A emergência da comunicação mediada por computador
Meios de comunicação: a nova mutação

Francisco Silva
Engenheiro

Até há bem pouco tempo estávamos habituados a ver televisão, a ouvir rádio, a telefonar - de casa, do trabalho, de um posto público -, a enviar telegramas, telefonados ou escritos na estação dos correios, ou ainda, em certos postos de trabalho, a utilizar o telex.
Recentemente foi o fax e o telemóvel que alteraram completamente este panorama estável dos meios de comunicação electrónicos.
Contudo, a grande novidade estava ainda para vir: a comunicação mediada por computador ou, para referirmos o termo que ficou no ouvido do grande público, a Internet.
É certo que os dois termos não são sinónimos. O primeiro recobre uma área mais ampla do que o termo Internet. Aliás, nomeadamente, as redes de comunicação mediada por computador começaram por ser ilhas que, posteriormente foram sendo interligadas, até hoje se poder falar na rede das redes que é a Internet. No entanto, como não é o esclarecer com rigor esta questão aquilo que nos propomos fazer neste artigo, não insistiremos mais nela para não nos desviarmos do nosso objectivo.
O que nos parece realmente importante é efectuar aqui uma análise, ainda que breve, sobre o que nos traz de novo este meio de comunicação.
Para o compreendermos é necessário destacar primeiro algumas características principais da situação que a comunicação mediada por computador foi encontrar quando entrou no terreno dos meios de comunicação electrónicos sumariamente enumerados mais atrás.

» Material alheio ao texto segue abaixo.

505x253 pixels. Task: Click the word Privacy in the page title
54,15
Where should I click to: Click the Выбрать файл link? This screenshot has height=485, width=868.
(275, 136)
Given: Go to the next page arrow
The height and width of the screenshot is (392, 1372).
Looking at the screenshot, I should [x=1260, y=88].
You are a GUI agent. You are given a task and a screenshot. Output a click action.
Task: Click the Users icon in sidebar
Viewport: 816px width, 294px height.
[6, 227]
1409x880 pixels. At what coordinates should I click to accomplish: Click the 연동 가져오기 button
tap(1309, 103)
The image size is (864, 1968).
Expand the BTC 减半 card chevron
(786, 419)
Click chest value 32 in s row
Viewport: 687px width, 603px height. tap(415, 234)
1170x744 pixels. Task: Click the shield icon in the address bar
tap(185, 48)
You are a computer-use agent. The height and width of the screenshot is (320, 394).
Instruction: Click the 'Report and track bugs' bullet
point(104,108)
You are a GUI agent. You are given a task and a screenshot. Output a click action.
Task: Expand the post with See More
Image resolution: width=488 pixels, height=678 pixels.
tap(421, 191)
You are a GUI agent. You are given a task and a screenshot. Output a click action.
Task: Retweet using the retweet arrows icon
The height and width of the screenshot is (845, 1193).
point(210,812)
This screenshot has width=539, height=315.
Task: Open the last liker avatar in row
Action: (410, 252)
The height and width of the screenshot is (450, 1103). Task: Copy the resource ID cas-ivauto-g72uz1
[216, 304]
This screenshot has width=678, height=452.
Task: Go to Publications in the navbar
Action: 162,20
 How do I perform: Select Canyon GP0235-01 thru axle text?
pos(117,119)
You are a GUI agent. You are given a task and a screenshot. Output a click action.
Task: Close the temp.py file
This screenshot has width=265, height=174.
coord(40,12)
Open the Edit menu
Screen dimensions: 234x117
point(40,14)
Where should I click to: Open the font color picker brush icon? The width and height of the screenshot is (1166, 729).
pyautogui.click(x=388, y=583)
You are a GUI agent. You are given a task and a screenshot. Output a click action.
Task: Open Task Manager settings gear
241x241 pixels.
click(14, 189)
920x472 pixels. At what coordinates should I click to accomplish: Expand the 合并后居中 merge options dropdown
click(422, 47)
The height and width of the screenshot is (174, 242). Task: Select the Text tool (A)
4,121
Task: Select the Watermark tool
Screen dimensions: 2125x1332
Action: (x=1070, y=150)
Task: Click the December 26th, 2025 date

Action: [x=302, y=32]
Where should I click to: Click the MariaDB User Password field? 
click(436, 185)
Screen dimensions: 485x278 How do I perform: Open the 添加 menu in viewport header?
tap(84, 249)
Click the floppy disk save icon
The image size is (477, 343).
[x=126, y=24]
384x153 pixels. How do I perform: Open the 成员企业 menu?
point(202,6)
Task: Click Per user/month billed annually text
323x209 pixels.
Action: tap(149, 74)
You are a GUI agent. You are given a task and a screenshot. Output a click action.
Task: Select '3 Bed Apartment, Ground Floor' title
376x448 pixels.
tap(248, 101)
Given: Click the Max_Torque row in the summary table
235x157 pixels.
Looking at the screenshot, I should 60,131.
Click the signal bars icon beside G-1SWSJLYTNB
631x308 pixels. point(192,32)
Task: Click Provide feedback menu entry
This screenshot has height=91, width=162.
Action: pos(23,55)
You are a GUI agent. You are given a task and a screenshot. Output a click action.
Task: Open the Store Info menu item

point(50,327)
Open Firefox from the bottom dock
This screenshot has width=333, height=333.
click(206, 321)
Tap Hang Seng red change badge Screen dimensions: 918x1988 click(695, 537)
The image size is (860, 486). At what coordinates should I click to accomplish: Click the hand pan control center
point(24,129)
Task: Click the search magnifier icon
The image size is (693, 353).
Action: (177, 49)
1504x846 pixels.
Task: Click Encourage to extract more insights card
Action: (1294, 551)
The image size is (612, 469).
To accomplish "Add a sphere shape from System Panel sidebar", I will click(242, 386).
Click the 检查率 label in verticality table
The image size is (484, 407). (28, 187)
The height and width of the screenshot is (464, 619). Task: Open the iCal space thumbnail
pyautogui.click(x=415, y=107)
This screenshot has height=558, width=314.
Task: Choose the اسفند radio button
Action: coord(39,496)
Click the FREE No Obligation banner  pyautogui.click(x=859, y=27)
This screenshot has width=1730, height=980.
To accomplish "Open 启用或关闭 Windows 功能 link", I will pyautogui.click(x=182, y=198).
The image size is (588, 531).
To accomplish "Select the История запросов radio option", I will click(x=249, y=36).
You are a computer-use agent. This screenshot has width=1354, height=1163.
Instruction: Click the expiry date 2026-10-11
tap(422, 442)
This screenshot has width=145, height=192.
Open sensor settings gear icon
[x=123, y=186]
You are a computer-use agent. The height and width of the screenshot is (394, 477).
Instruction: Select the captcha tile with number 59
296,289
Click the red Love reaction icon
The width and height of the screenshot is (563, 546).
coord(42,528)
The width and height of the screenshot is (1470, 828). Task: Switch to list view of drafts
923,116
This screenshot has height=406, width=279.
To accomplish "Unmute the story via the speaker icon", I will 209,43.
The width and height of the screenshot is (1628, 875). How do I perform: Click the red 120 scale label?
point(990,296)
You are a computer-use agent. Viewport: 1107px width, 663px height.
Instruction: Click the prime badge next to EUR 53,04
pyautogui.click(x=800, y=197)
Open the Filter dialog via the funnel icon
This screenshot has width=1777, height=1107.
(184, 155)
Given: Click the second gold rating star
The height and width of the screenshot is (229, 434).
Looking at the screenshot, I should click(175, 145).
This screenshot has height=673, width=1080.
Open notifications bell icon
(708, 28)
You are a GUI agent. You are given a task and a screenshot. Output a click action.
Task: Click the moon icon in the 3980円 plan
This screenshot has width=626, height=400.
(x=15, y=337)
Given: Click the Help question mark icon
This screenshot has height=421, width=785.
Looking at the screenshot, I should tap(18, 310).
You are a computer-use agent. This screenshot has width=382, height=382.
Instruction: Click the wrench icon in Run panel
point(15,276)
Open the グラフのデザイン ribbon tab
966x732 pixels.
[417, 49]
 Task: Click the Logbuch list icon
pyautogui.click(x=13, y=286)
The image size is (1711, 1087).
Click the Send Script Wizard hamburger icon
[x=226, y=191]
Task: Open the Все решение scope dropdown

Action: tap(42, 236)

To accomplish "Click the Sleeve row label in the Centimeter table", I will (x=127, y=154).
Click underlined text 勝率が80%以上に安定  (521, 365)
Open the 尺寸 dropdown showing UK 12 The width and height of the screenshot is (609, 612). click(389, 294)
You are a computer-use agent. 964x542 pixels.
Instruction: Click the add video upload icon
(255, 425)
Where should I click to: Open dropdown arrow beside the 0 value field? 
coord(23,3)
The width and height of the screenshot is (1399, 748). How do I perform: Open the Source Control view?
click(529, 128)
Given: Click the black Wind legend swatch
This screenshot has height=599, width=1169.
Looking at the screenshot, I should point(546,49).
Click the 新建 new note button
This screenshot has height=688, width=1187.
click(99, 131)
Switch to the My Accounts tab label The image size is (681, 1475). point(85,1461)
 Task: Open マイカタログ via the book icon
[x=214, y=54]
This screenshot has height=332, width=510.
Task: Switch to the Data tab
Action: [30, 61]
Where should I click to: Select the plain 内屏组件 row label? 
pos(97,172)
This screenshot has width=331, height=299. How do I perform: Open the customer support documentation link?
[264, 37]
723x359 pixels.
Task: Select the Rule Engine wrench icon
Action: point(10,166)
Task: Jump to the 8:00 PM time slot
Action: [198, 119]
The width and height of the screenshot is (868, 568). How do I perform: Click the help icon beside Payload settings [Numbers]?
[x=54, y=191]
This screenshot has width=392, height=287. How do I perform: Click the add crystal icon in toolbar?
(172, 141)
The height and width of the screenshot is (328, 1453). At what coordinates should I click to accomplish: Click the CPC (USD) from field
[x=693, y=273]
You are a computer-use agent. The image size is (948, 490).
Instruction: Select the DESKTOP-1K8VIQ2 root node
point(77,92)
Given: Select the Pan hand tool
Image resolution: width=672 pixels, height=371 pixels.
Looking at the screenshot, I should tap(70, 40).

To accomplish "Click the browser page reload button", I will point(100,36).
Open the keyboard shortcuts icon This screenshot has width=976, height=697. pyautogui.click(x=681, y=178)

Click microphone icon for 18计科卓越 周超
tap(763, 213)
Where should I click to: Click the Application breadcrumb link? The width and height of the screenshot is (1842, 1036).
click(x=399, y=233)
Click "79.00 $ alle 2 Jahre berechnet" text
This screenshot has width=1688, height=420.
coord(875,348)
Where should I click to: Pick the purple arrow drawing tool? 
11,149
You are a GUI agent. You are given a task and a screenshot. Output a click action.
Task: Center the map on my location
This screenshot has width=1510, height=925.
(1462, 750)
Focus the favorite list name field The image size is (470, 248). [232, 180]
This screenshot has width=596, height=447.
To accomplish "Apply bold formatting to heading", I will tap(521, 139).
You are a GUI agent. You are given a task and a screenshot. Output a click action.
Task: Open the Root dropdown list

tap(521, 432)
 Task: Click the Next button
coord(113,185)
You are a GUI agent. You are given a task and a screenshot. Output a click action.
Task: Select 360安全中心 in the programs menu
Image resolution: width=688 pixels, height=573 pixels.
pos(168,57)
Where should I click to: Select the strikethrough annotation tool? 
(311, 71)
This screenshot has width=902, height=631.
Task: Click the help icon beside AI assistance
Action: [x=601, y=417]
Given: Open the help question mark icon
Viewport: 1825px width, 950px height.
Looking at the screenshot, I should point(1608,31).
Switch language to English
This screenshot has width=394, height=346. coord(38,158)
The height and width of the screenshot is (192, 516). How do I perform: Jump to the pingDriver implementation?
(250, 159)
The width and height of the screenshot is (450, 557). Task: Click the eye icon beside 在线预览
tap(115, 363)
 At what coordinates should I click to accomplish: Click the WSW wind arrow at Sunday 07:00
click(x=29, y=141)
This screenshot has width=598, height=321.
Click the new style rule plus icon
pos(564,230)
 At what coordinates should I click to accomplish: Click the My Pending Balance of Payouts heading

Meios de comunicação síncronos e assíncronos

Uma primeira questão é a relativa ao chamado sincronismo, isto é, à necessidade do utilizador que recebe estar presente e activo no acto de comunicação quando a informação é enviada.
É o caso de um meio de comunicação interpessoal como o telefone. Uma situação que se agudizou com o aparecimento do telemóvel: o recebedor da chamada tende a ter de estar acessível em permanência, em qualquer lugar, em qualquer ponto da sua deslocação e, portanto, em qualquer momento.
É também o caso do mais poderoso dos meios de comunicação social: a televisão. Poderá ser argumentado que isto era assim até aparecerem os vídeos. De facto, e não obstante a invasão pelos vídeos de uma parte importante das residências, no essencial a utilização da televisão continua a ser efectuada em modo síncrono.
Esta característica de sincronismo é inerente aos principais meios de comunicação cujos conteúdos são constituídos por mensagens audiovisuais (também o é para o cinema, para além da televisão), ou sonoras, como é o caso de um meio de comunicação social como a rádio, para além do meio de comunicação interpessoal que é o telefone.
Por outro lado, os meios de comunicação que empregam mensagens gravadas em suportes disponibilizados “em massa”, sejam eles meios de comunicação social, como a imprensa, os discos, os filmes em suporte de cassete vídeo ou os livros, ou sejam meios de comunicação interpessoais, como o fax ou o telex, ou as cartas, são dedicados a uma recepção assíncrona.
Com os meios de comunicação assíncronos, o instante, o momento, não conta para o apresentar das mensagens uma vez que a sua elaboração tenha sido concluída, uma vez que a mensagem tenha sido “fixada”. Isto é, a recepção da mensagem pelo utilizador (recebedor) é efectuada quando este muito bem entende: ouve o disco, vê o filme em cassete vídeo, lê o livro, a mensagem de fax ou a de telex, apenas quando decide fazê-lo.

Efemeridade

Outra questão, aliás de certo modo ligada com o síncronismo, é a da efemeridade do acto de comunicação - a informação é-nos transmitida e vai-se tal qual como chegou; restam-nos fragmentos na memória que podem ser recuperados numa outra ordem contextual e reconstruídos com um padrão diferente do inicial.
Tal característica é própria, de um modo geral, dos meios de comunicação classificados como síncronos. É verdade que existe a possibilidade de gravar as mensagens que são enviadas, mas utiliza-se esta facilidade normalmente apenas em situações marginais. O característico é a sua utilização síncrona e a efemeridade absoluta dos seus conteúdos. Uma vez transmitidos e recebidos passa-se adiante, a vertigem continua.
Às vezes, no mais característico e popular destes meios, a televisão, é feito o replay, com alguma frequência em câmara lenta, de uma determinada sequência, por exemplo, um golo de futebol, mas passa-se imediatamente à transmissão directa para não se perder o curso dos acontecimentos.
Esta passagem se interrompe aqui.